So, what the fuck, Hollywood? Women watch movies too — and not all of us are excited for the next Sex and the City movie. Some of us actually vomited on our friends or spouses when we saw there was a second Bridget Jones movie. Not only do women deserve to be acknowledged by the Movie Industrial Complex, but we deserve to have characters we can relate to. Maybe the gals from Sex and the City are really super great, but the characters in that show/movie represent the only type of female character in movies. Period. The slut. The purity slut. The bitchy one. And Carrie.

Women come in more flavors than upper-middle-class, fashion-and-sex-obsessed, skinny white women! DUH! It should be portrayed that way in movies as well. For god’s sake, some of us aren’t even skinny!

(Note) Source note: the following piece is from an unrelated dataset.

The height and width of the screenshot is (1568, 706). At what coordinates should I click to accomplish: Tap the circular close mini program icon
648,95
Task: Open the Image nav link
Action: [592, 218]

Then again, Hollywood has always been behind the times in terms of diversity. Blackface? Mexicans and Asians playing “Indians”? Indians playing Iraqis (sorry, I know, I love Naveen Andrews too)? Mainstream films essentially ignoring that there are other ethnicities than “white”; other sexualities than straight; other relationship statuses than married? Woody Allen movies?

This has got to stop. We need more diversity in so-called liberal Hollywood. Actors may be women, gay, non-white, intelligent people who read, but they certainly aren’t allowed to act like it. And it’s pretty frakking annoying.

"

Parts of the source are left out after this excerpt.